### SOURCE EXCERPT
— begin —

We live not only in this almost infinite flow of time, but in space as well. Each of us, as an individual, stands at the center of everything we experience and know, yet we live in a universe so vast and perplexing it’s hard to believe it’s real—a universe that we’re told, by both Kabbalah and science, emerged from one infinitely dense, infinitely small point and expanded into something billions of light-years across, holding trillions of stars. A light-year, as you know, is the distance light travels in a year—trillions of miles. The universe spans that distance, multiplied by billions. The closest star to us besides the sun is so far away that one of our rockets, traveling at 38,000 miles an hour, would take 77,000 years to reach it. And how many stars are there altogether? They say our galaxy alone holds 400 billion, and the observable universe holds something like 600 sextillion, which is a 6 followed by 23 zeros.
It’s all hard to fathom, but if our lives are real, then this is the world we live in. As Jews, in the face of all that vastness, we believe that we matter, that we carry a moral mission. It’s a good thing we have a Torah that gives us a sense of meaning, or I believe the sheer scale of our reality would drive us to madness.
The most perplexing idea at the center of religious thought is connected to all this: that God is, paradoxically, both omnipotent and caring, infinite and personal. When we face the mind-boggling nature of our lives and our universe, we can take comfort in a tradition going back thousands of years that insists there is an intelligent creator, that there is rhyme and reason, and that human beings matter.

— end —

### ENTRIES PROVIDED

— begin —

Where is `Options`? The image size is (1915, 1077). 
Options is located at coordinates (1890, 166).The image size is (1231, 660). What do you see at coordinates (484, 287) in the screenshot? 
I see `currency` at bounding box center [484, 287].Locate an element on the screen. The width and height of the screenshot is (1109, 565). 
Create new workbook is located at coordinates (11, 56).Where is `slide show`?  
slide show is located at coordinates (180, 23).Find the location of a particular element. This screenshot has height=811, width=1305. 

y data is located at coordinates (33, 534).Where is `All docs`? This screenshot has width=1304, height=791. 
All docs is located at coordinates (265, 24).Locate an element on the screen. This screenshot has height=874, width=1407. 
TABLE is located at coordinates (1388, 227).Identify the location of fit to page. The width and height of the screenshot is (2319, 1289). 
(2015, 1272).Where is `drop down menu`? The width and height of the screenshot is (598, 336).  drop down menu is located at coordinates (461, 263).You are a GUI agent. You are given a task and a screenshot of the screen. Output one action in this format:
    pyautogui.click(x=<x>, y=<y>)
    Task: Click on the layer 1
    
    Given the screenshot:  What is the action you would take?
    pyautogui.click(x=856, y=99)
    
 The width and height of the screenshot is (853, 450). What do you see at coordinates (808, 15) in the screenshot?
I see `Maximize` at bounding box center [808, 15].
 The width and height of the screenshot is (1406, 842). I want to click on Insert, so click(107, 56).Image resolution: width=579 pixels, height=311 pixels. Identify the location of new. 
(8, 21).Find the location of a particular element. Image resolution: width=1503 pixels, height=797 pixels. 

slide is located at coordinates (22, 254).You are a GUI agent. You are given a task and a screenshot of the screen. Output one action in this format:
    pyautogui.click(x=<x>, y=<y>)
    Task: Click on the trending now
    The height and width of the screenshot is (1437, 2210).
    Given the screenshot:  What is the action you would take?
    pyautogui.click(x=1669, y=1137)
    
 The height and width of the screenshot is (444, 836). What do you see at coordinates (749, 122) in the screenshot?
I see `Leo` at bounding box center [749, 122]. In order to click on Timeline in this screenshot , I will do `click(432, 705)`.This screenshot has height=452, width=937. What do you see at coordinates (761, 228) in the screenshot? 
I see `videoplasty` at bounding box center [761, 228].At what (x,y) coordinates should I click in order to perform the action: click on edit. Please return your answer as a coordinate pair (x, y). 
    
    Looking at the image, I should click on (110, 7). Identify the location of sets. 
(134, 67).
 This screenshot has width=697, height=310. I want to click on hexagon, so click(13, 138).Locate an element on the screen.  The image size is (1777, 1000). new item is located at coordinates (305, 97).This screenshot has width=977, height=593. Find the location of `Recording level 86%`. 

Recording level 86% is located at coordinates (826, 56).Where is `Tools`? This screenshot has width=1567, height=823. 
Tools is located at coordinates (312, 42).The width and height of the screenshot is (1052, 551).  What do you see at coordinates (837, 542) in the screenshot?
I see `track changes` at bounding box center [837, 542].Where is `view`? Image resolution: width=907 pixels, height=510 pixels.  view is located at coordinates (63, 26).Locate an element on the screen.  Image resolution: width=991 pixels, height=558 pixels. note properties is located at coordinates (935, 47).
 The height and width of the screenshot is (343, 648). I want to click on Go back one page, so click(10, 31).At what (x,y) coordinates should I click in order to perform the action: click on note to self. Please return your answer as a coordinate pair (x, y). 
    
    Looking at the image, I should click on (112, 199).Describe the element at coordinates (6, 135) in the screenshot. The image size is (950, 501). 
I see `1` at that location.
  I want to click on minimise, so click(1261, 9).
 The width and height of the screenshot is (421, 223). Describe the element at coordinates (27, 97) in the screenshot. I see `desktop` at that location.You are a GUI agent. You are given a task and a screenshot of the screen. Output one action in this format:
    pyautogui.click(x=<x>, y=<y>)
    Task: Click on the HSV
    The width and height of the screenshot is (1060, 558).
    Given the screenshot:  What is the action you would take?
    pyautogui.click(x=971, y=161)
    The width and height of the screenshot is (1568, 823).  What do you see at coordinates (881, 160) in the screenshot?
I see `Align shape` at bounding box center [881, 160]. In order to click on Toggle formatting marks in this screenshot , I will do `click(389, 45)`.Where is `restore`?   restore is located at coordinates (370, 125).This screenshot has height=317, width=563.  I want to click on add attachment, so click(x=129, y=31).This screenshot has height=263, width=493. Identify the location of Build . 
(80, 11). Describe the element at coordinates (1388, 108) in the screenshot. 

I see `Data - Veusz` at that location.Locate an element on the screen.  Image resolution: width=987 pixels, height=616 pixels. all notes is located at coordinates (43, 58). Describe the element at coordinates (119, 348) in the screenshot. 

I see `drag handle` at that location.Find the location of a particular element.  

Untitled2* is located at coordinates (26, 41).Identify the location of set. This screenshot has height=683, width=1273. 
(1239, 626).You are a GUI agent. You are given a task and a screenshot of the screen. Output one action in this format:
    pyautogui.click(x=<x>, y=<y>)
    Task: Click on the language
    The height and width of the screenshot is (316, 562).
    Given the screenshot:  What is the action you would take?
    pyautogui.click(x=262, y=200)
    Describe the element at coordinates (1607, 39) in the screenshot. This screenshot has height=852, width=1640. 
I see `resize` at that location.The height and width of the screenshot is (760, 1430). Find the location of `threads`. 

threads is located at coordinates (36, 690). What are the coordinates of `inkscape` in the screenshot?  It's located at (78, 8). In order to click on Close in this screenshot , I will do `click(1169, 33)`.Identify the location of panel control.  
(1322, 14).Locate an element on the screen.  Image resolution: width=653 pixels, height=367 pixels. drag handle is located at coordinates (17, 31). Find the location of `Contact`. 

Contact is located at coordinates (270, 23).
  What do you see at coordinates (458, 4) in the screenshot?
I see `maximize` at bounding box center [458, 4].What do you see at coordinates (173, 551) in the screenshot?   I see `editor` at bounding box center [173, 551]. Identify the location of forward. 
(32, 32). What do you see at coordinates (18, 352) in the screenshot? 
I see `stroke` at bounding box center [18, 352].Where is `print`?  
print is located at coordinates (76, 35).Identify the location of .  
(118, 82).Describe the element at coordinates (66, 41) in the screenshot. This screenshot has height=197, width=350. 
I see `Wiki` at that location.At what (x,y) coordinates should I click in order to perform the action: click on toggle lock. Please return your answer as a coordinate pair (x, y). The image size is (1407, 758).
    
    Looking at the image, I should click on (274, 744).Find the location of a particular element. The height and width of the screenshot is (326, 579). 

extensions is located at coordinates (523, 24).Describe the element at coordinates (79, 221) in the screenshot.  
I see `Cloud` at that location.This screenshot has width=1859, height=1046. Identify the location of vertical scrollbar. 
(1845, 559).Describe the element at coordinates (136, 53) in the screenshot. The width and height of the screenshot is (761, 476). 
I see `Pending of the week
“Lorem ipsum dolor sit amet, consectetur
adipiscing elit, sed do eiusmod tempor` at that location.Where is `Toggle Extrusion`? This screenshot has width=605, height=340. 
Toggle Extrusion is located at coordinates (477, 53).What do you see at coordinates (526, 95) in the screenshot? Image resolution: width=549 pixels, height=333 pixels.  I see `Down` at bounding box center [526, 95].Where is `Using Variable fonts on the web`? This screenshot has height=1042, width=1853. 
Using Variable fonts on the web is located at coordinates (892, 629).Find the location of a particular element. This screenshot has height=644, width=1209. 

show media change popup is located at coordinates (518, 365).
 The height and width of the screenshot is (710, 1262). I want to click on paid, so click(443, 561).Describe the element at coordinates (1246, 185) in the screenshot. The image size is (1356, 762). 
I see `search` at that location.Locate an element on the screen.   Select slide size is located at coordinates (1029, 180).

— end —

### EXERCISES
1. In the passage on the vastness of the universe, how long would a rocket traveling at 38,000 miles an hour take to reach the closest star besides the sun?
2. Carry the passage on the vastness of the universe forward from its final sentence.
The entries have nothing to do with the passage on the vastness of the universe.

### TASK-BY-TASK ANSWERS
1. It would take 77,000 years.

2.
But this must also make us humble. Just as God holds together infinitude and intimacy, so must we hold together our own contradictions. It was said of Reb Simcha Bunem, an early 19th-century Hasidic rebbe, that he carried two slips of paper, one in each pocket. On one was inscribed a saying from the Mishnah, “Bishvili nivra ha-olam”—“for my sake the world was created.” On the other was a phrase spoken by our father Avraham in the Torah, “V’anokhi afar v’efer”—“I am but dust and ashes.”
In this week’s Torah portion, Korach argues that Moshe and Aaron shouldn’t be set apart as leaders, since all the people are holy and God dwells among them. He was punished for this, but in a sense, he was right; all the people are holy. So why was Korach punished? I think it came down to motivation. He grasped that he mattered infinitely, that everyone does, but that insight has to be balanced by humility. Though we stand at the center of our own experience, though we are made in the image of God, though we seem to matter a great deal and sit atop billions of years of generations, we remain fleeting, fragile, and dependent. The vastness of time and space should leave us with a profound sense of obligation, for we have been chosen to be here. But we must also look behind us in time and out into that vastness, and understand that we are small.